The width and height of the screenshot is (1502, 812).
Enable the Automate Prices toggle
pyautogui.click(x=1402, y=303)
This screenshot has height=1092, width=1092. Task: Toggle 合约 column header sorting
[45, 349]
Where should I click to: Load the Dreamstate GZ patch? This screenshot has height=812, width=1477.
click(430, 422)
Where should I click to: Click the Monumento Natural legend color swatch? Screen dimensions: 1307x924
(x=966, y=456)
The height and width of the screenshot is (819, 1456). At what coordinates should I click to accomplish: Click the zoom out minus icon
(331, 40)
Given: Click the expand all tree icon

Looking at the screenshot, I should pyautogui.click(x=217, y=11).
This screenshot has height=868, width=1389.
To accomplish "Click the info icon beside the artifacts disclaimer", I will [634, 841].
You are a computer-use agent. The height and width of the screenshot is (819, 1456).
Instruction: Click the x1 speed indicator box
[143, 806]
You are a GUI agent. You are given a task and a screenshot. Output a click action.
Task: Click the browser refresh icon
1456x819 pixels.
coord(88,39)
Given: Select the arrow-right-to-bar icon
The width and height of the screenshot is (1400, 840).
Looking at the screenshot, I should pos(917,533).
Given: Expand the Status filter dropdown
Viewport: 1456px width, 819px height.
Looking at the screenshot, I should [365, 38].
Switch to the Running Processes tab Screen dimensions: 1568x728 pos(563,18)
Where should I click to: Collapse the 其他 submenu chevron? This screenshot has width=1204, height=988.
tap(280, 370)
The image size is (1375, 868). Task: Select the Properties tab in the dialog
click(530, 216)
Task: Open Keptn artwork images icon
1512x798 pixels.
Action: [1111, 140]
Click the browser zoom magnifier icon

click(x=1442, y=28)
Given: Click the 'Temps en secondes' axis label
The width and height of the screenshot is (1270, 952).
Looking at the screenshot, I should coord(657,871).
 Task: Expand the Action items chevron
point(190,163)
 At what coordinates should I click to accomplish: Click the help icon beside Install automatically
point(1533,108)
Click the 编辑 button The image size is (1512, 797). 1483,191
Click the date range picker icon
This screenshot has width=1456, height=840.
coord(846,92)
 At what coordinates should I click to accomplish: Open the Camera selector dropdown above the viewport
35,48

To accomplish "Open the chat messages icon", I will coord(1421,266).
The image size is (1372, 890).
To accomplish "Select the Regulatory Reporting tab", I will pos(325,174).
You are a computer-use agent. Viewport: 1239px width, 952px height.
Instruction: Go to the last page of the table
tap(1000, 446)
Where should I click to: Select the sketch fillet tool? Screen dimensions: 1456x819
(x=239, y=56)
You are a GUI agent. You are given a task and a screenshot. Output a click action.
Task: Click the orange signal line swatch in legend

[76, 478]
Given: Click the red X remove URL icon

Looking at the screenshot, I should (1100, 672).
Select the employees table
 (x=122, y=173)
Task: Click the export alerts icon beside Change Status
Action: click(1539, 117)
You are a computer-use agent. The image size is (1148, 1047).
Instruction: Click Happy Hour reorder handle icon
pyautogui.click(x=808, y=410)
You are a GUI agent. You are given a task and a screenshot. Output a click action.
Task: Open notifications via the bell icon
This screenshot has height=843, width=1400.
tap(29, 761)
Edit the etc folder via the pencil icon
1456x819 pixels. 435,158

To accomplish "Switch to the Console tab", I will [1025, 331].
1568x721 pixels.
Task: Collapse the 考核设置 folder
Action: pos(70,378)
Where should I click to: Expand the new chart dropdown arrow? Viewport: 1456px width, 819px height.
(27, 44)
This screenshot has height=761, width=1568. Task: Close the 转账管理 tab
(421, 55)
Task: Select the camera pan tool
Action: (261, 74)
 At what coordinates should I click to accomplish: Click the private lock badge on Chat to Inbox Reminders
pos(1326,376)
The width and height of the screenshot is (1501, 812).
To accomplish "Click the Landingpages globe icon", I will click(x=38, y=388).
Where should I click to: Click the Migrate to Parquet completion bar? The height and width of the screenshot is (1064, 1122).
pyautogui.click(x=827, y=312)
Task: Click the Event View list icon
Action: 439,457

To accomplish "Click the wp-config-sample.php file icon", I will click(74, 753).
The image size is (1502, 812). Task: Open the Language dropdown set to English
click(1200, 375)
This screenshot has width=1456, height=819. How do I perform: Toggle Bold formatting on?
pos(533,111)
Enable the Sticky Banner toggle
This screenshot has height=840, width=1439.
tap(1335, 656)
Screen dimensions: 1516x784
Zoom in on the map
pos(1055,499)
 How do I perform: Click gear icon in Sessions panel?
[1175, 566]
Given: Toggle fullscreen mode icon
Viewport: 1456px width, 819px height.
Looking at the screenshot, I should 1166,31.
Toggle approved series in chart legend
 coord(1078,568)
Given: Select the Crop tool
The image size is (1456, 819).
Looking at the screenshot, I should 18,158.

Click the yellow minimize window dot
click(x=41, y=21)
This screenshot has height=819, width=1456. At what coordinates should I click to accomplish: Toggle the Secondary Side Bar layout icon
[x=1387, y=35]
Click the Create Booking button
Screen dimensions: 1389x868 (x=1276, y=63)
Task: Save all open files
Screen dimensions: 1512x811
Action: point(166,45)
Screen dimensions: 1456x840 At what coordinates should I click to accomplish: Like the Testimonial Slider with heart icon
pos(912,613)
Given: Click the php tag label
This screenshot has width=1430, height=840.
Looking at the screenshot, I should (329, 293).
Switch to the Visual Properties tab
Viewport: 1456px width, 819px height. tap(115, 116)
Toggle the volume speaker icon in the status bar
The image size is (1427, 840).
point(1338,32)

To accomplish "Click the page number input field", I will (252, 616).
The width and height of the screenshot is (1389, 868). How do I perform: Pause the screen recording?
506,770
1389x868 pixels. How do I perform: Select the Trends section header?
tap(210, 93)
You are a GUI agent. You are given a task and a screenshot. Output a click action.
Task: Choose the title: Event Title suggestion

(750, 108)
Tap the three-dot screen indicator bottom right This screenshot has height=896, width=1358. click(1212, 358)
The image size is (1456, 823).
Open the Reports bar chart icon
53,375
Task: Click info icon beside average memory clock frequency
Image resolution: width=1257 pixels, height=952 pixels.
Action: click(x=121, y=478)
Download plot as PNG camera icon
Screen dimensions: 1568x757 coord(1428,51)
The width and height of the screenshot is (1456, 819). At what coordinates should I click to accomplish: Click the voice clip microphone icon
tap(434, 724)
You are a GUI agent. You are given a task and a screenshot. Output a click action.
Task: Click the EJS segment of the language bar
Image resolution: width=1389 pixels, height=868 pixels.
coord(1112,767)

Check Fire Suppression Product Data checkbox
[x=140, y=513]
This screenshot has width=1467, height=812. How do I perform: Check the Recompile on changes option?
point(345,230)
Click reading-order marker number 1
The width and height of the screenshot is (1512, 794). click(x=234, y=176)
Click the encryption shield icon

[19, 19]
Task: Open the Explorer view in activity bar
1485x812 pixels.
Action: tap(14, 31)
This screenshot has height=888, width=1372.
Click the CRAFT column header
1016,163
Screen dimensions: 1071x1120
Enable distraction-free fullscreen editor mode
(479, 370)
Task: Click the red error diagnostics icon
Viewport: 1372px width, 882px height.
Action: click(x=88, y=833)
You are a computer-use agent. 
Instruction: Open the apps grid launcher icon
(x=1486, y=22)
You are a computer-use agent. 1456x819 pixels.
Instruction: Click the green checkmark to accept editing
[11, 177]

━━━━━━

About this task - Each line containing "right" belongs in the answer; pick these out of the material and copy them.

Answer to the exercise -
Given: Select the arrow-right-to-bar icon
Tap the three-dot screen indicator bottom right This screenshot has height=896, width=1358. click(1212, 358)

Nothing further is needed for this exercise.